We walked in the market of central Dakar, and more than 10 people greeted her. “I used to sell bags for this man when I was a student at university” and then “I sold jeans from this little booth to my university friends” she continued. A well-off educated woman, she still juggles between three to four jobs to make ends meet monthly.
But most of the population in big African cities has to make ends meet daily – meaning there are times where they did not sell enough peanuts or cellphone minutes because it rained all day long, and that day they will not eat. Living below the poverty line means that with no capital, no savings, no bank account, people subsist by lending money to family members when they have it, counting on them for survival because in two days or in a week, they will in turn be broke.
Living below the poverty line often also means no electricity and no running water. People survive by buying food daily at the market and by cooking it the same day. They buy tap water disinfected and packed in transparent plastic bags because water bottles are too expensive.
There are no fridges to keep vegetables fresh for two weeks or freezers to keep the leftovers in Tupperwares. Applying a confinement to a city like Kinshasa, Dakar, Abidjan or Nairobi would mean keeping people at home to die of hunger due to lack of means but also due to supply chain deficiencies.
And as we reflect upon how this epidemic will affect the most vulnerable people of our societies – though it is already happening-, might we stop and reflect how this is affecting the inequalities worldwide. “Privilege is invisible to those who have it”, says the sociologist Michael Kimmel.

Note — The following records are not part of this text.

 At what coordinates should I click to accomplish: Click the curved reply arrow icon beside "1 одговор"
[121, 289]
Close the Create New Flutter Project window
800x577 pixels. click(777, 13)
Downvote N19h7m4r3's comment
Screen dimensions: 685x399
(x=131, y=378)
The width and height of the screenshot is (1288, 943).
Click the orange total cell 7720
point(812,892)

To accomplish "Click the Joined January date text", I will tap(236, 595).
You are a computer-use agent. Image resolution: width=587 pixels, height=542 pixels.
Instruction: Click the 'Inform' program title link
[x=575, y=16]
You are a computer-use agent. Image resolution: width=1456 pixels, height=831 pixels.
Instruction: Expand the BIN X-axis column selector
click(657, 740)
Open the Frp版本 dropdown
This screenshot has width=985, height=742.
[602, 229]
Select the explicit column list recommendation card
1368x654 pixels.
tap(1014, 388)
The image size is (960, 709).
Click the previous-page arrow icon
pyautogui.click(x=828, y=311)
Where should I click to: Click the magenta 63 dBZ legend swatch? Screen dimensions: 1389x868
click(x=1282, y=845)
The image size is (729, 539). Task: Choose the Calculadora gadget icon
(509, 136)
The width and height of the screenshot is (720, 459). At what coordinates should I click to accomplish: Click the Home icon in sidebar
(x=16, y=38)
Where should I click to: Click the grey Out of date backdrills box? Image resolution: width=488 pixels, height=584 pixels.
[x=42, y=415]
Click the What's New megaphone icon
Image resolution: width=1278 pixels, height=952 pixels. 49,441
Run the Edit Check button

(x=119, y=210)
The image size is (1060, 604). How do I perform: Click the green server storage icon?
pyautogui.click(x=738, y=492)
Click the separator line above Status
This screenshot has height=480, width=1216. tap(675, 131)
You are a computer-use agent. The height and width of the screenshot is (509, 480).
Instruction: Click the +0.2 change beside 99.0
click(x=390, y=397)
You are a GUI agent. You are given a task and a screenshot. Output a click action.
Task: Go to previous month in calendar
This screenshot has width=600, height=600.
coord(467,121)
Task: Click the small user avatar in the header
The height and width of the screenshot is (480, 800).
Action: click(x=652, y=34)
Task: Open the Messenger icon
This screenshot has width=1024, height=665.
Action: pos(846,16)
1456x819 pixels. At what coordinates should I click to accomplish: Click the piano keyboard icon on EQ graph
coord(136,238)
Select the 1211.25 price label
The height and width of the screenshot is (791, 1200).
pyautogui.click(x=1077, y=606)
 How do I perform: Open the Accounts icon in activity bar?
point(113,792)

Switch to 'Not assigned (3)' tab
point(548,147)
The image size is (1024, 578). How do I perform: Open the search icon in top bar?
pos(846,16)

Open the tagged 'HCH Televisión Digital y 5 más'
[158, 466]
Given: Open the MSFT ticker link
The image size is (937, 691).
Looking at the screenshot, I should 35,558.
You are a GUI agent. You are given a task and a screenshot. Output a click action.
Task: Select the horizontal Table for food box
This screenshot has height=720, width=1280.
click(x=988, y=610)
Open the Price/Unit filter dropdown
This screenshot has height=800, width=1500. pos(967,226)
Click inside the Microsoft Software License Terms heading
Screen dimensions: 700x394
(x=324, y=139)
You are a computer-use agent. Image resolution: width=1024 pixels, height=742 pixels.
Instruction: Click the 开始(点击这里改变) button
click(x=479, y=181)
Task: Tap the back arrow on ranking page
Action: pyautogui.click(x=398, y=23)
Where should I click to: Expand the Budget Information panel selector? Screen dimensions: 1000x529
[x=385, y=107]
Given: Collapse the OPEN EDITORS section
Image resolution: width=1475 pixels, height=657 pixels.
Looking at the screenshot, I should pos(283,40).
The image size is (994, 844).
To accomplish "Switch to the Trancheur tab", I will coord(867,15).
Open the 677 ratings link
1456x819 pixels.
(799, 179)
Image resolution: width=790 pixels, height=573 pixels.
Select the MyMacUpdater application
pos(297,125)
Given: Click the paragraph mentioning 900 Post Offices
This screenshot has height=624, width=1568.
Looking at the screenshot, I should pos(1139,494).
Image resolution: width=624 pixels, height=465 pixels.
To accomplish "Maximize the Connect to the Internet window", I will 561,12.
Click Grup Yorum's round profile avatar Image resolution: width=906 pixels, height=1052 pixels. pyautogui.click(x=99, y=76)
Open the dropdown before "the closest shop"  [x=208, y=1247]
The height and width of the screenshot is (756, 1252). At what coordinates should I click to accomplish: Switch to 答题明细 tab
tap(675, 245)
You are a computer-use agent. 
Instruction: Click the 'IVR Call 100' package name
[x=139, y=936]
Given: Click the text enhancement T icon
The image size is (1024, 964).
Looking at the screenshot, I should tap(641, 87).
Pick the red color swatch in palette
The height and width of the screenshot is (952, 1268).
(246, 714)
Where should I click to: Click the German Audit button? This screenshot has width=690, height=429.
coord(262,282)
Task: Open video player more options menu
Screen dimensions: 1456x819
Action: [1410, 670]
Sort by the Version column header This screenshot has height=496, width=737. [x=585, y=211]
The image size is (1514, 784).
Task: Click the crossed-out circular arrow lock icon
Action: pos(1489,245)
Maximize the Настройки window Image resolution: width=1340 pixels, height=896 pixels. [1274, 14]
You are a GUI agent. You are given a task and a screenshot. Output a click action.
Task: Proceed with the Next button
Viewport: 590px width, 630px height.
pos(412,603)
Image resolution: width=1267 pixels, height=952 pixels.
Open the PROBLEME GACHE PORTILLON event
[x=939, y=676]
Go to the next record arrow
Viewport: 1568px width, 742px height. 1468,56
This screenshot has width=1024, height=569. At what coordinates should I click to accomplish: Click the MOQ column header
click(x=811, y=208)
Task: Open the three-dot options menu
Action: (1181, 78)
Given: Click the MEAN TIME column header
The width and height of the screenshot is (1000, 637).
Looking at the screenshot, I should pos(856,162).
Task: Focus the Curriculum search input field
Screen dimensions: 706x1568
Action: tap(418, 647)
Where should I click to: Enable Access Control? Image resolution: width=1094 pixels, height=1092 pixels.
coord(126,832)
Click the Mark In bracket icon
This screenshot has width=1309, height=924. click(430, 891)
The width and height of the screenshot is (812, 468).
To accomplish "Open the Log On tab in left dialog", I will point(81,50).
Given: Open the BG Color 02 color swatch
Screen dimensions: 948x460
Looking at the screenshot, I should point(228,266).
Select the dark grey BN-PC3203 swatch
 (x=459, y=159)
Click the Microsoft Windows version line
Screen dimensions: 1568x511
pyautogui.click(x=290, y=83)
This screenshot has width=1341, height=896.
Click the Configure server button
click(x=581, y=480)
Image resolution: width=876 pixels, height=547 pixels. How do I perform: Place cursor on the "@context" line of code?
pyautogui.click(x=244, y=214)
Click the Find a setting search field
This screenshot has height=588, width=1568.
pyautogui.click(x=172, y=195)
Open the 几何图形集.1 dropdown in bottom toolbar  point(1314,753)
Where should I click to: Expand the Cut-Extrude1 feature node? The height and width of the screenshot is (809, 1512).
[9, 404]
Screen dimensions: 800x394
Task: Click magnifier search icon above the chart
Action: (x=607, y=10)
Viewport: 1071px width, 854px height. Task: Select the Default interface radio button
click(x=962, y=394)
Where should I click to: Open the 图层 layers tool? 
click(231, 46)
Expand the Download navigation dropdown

He speaks at TED talks on gender equality, but I believe this applies to any type of privilege. Indeed, I and others as blessed as me complained about our confinement and the restrictions to our leisure. The most vulnerable in our Western societies worry about their jobs. Most of us are concerned about the economic recession coming soon too.
In the meantime, we may thank our Father for having (more or less) functioning governments (and institutions) that are providing support and for benefiting from the best health care systems in the world. We may pray for those countries with bad governments, bad health care and socio-economic systems where confinement equals starvation. And maybe, when the peak of the epidemic is over here, and it will continue raging elsewhere, may we at least continue praying for them?
Joëlle Philippe is communications officer in a small human rights NGO on African issues.She has previously worked for an international organization in the Democratic Republic of Congo.